Northern Alliance military leaders in Afghanistan say their soldiers are ready to launch mass attacks against Taleban units across the country. But despite two weeks of U.S.-led bombings of Taleban positions and command structures, military analysts say there is still a risk that Northern Alliance fighters could take heavy casualties. The Taleban has been strengthening some positions and is believed to have superior weaponry and supplies.
Just behind the deep trenches that mark the first line of the Northern Alliance defense, the dusty mud brick town of Dasht-e-Qhaleh exemplifies the stalemate that has characterized the war here. Despite occasional fierce fighting between Taleban forces and Northern Alliance troops and militias, the frontlines have barely moved in over a year.
No one flinches when an artillery round explodes in nearby hills. But soldiers say the entry of the United States into the conflict is the turning point they have been waiting for in the long-running battle against the fundamentalist Taleban.
In Dasht-e-Qhaleh, troops are preparing to pay the potentially bloody cost of finally ending the war.
In a mud compound in the outskirts of town, the Northern Alliance has set up a mobile surgical hospital to receive casualties. Inside a large tent, a team of army doctors in white lab coats is checking equipment and supplies. They proudly point to a small but well-stocked medical cabinet. The colonel in charge, Atiq Shamin, says his team has plenty of experience in handling all types of battlefield injury.
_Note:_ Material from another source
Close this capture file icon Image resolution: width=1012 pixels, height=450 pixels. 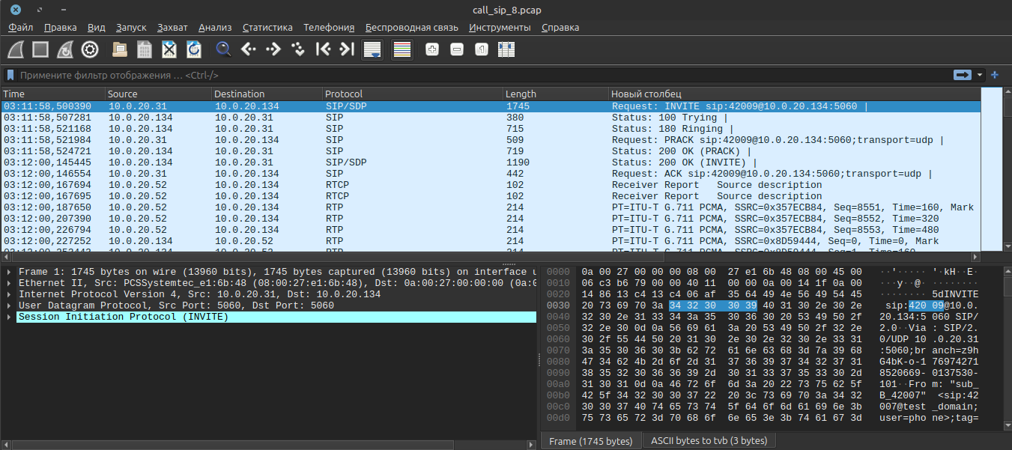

He says medics here treated casualties from the battle in nearby Paloqan last year. The city fell to the Taleban after days of intense fighting. Of 1,200 Northern Alliance soldiers who were injured in the fight, Doctor Shamin says the medics were able to save all but 20 men. He says that even the harsh terrain, considered formidable by virtually every army in the world, is not an obstacle for the medical team.
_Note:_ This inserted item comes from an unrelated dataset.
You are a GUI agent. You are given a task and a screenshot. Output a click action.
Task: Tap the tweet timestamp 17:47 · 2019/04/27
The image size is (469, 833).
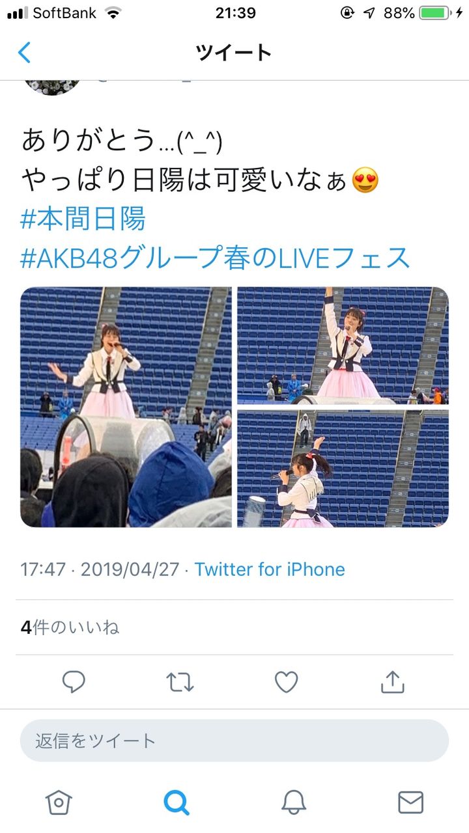pos(100,569)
Doctor Shamin says the army has three ambulances with drivers who have intimate knowledge of the surrounding high rugged hills and wide plains. When fighting takes place in an area inaccessible to vehicles, the team uses donkeys and horses to move the injured down to a waiting ambulance. Still, transporting injured troops is a time-consuming, laborious process that could easily turn relatively minor injuries into life threatening emergencies.
It is also clear that the medics here could be quickly overwhelmed in the event of a large-scale, drawn-out showdown with Taleban forces. The hospital has only several dozen beds and a handful of doctors available in any one time.
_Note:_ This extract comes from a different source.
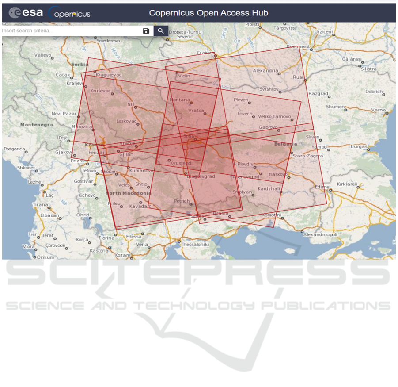Click the magnifying glass search button

[161, 31]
Northern Alliance troops strength around Dasht-e-Qhaleh is said to be five thousand, facing a similar number of enemy fighters.
There are few trained doctors and nurses in the area who could help the doctors treat mass numbers of casualties. Only a few tables are available to perform surgeries and not enough surgical instruments to go around. A crude-looking saw is all that is available for emergency amputations and the hospital has no blood supplies for transfusion.
But Doctor Shamin and his colleagues remain convinced that they can handle any situation. With a smile, Doctor Shamin says the people of Afghanistan are used to fighting and making do with what little they have. They have come to accept pain and death, he says.